■ **Dostarczony fragment**:
^^^^^^^^^^^^^^^^
Tęsknota za Złotym Wiekiem

McCloud już od dziecka znany był z obsesyjnego wręcz podejścia do tematu, który go aktualnie interesował. Nie inaczej było z komiksami. Kiedy już dał się namówić do ich lektury, przeszedł przyśpieszoną ewolucję. Na początku wpływ mieli na niego twórcy komiksów o superbohaterach, tacy jak Jack Kirby, Jim Steranko, Neal Adams i Jim Starlin. Wkrótce jednak jego uwagę przyciągnęli artyści wywodzący się z nurtu undergroundowego, tacy jak Art Spiegelman, oraz twórcy magazynu „RAW”. Następnie zafascynowały go komiksy europejskie i japońskie. Co ciekawe, większość z tych tak odmiennych inspiracji znalazła odzwierciedlenie w scenariuszach przygód Zota.

Kiedy McCloud tworzy kolejne epizody przygód pogodnego superbohatera, na rynku zaczynają dominować historie mroczniejsze, z większą dawką przemocy. Powstają m.in. „Strażnicy”, „Batman: Rok pierwszy”. Popularność zyskują bohaterowie pokroju „Punishera”. Na tym tle seria McClouda prezentuje się niczym z innej epoki. Gdyby patrzeć tylko na szatę graficzną, można by umieścić „Zota!” na półce razem z zeszytami przygód „Flasha Gordona” czy „Bucka Rogersa” autorstwa Dicka Calkinsa. Retro-futurystyczna architektura, latające samochody, Zepeliny, uproszczona budowa humanoidalnych robotów i stroje bohaterów tworzą obraz znany z literatury SF lat pięćdziesiątych i sześćdziesiątych. Dynamiczne, pozbawione nadmiaru detali rysunki o grubych konturach przywodzą na myśl japońską mangę. Autor „Understanding comics” przyznaje, że tworząc przygody Zota, był zafascynowany koncepcją wizualną, jak i narracyjną „Astro Boy’a” Osamu Tezuki.
^^^^^^^^^^^^^^^^
■ **Dane wejściowe**:
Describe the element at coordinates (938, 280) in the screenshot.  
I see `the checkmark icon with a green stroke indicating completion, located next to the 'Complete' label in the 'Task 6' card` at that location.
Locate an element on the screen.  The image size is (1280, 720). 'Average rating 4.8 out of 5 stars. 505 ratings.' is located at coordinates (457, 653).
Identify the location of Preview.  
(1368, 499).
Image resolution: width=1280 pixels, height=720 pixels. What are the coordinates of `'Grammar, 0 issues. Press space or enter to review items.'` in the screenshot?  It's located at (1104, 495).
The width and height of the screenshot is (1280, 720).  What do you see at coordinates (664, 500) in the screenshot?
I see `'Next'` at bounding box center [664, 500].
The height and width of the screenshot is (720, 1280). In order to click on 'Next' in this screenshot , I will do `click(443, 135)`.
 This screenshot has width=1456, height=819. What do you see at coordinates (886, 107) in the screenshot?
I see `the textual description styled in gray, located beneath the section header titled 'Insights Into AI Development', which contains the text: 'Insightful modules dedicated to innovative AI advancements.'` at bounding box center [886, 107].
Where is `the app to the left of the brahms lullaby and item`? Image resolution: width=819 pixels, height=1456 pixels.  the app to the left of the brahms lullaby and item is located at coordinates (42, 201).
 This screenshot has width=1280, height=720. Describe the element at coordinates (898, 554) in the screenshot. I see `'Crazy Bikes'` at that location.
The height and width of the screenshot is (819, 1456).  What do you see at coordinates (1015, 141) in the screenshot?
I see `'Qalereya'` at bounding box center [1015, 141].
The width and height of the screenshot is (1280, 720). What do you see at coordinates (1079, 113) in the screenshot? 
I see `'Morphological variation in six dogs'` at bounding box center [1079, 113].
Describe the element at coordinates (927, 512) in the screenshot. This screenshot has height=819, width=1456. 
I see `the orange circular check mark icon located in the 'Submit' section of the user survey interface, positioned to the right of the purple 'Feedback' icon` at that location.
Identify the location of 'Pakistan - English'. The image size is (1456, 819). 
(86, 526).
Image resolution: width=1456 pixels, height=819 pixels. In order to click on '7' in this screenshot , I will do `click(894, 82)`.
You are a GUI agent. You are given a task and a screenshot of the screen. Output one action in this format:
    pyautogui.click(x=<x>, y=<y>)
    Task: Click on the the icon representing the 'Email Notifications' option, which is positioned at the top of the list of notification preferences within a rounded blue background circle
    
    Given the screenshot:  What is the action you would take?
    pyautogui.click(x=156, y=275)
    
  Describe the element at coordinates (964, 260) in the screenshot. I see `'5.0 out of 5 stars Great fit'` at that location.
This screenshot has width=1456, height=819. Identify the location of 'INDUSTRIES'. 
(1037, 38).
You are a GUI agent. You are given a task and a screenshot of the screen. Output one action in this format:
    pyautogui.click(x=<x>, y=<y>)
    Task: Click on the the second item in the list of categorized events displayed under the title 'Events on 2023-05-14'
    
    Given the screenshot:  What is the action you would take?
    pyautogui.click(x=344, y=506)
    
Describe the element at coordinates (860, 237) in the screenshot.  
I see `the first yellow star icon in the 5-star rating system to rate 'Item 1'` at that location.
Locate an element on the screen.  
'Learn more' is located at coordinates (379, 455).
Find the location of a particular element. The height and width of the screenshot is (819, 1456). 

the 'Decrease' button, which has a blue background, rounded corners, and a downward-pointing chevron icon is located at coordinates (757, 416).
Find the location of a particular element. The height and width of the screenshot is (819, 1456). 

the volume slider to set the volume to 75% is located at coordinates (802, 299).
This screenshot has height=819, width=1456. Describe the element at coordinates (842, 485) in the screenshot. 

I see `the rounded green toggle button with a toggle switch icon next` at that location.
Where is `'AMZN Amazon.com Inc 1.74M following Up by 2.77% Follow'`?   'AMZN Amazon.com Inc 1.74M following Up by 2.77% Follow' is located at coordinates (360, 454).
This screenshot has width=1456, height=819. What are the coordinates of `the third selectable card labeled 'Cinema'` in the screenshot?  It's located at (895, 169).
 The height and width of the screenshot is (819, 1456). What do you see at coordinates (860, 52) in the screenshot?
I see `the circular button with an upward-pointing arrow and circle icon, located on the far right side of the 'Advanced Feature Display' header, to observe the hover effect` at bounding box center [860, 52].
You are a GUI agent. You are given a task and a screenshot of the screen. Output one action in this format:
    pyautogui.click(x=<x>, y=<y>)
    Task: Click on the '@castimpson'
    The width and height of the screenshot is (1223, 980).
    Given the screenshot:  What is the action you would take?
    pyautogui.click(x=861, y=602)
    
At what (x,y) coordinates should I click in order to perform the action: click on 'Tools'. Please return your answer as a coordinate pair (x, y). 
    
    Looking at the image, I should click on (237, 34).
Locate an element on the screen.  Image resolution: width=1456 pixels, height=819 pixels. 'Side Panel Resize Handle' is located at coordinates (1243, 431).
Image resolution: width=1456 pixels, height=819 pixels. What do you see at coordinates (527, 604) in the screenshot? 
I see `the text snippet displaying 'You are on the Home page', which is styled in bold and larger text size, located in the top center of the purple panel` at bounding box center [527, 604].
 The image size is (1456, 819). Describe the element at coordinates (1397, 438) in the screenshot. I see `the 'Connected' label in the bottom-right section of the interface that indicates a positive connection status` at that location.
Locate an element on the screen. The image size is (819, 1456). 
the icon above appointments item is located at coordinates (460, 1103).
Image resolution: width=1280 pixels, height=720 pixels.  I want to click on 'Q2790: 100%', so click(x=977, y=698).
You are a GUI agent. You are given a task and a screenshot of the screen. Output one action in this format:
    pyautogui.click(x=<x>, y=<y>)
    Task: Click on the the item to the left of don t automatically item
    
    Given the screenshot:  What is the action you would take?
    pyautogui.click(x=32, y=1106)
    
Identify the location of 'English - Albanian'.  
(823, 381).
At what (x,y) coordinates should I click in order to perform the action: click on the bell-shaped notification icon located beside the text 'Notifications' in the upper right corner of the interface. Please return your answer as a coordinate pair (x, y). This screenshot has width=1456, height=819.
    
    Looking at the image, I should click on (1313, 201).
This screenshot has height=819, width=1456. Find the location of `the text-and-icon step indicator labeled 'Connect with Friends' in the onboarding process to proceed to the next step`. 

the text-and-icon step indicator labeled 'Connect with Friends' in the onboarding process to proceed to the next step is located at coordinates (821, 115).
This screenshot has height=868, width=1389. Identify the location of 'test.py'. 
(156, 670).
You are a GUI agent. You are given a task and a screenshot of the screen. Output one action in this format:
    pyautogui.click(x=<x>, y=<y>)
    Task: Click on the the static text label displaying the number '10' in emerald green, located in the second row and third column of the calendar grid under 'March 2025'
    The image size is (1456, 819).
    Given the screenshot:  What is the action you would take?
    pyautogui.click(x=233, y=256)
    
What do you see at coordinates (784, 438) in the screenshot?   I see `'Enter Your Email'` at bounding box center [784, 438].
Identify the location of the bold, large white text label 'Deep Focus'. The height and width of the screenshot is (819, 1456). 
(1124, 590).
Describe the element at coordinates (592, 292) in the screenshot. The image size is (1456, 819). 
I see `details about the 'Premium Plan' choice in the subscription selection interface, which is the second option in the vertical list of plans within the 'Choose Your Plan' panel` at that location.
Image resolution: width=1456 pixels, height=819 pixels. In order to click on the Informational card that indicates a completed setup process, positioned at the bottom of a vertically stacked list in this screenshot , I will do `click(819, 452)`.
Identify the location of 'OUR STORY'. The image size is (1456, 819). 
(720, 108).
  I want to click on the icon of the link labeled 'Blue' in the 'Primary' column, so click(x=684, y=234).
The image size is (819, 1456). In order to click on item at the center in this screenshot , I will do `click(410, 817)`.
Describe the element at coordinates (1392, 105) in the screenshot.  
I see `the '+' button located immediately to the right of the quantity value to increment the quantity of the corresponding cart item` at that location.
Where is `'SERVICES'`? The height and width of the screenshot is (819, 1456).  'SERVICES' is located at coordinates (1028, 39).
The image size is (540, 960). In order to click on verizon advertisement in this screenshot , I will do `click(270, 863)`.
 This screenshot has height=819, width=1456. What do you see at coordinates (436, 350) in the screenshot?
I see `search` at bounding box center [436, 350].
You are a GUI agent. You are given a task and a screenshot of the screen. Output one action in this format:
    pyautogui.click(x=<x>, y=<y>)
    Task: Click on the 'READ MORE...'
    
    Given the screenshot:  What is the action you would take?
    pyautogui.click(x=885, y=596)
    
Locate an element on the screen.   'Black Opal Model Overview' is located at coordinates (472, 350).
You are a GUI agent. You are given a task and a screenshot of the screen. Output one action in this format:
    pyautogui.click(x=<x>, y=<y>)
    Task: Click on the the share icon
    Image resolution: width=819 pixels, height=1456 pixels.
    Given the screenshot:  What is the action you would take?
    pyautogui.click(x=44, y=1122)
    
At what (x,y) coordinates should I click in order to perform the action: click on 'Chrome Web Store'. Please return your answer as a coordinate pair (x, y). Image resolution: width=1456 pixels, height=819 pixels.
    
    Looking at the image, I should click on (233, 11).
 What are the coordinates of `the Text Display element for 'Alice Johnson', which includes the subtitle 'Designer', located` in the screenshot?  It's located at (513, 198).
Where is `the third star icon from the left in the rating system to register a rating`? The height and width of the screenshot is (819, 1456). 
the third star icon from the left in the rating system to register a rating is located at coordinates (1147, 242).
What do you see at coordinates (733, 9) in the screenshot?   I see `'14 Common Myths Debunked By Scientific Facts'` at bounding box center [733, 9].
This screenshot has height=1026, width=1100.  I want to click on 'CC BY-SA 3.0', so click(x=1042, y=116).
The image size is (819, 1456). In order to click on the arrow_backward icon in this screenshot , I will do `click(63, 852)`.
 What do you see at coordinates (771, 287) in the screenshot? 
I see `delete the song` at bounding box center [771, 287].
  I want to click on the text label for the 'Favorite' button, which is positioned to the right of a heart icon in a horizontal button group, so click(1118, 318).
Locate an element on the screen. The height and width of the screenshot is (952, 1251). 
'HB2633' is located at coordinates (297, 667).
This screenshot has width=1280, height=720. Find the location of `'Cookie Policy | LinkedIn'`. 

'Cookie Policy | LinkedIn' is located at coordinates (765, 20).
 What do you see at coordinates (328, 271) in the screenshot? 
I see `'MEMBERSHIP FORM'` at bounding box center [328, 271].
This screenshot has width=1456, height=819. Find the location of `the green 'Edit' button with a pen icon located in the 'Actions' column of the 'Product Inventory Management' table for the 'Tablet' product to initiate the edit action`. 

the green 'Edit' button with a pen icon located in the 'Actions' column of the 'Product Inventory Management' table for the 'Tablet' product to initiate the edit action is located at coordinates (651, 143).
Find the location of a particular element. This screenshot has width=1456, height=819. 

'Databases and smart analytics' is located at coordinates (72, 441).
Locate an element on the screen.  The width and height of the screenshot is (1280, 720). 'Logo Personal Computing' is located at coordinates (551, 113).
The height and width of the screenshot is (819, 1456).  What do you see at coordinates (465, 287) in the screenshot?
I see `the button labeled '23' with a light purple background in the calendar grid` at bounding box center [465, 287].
^^^^^^^^^^^^^^^^
■ **Krótkie ćwiczenie 1**:
Według tekstu o serii „Zot!” którego dzieła Osamu Tezuki koncepcją wizualną i narracyjną był zafascynowany McCloud, tworząc przygody Zota?
■ **Krótkie ćwiczenie 2**:
Zaktualizuj wiersze wpisów od wiersza z „Identify the location of 'OUR” aż po wiersz z „click on item”: zastąp „The image size is” przez „The screenshot size is”, a resztę zostaw bez zmian. Podaj tylko te wiersze.

■ **Wynik zadania 1**:
„Astro Boya” Osamu Tezuki.

■ **Wynik zadania 2**:
Identify the location of 'OUR STORY'. The screenshot size is (1456, 819). 
(720, 108).
  I want to click on the icon of the link labeled 'Blue' in the 'Primary' column, so click(x=684, y=234).
The screenshot size is (819, 1456). In order to click on item at the center in this screenshot , I will do `click(410, 817)`.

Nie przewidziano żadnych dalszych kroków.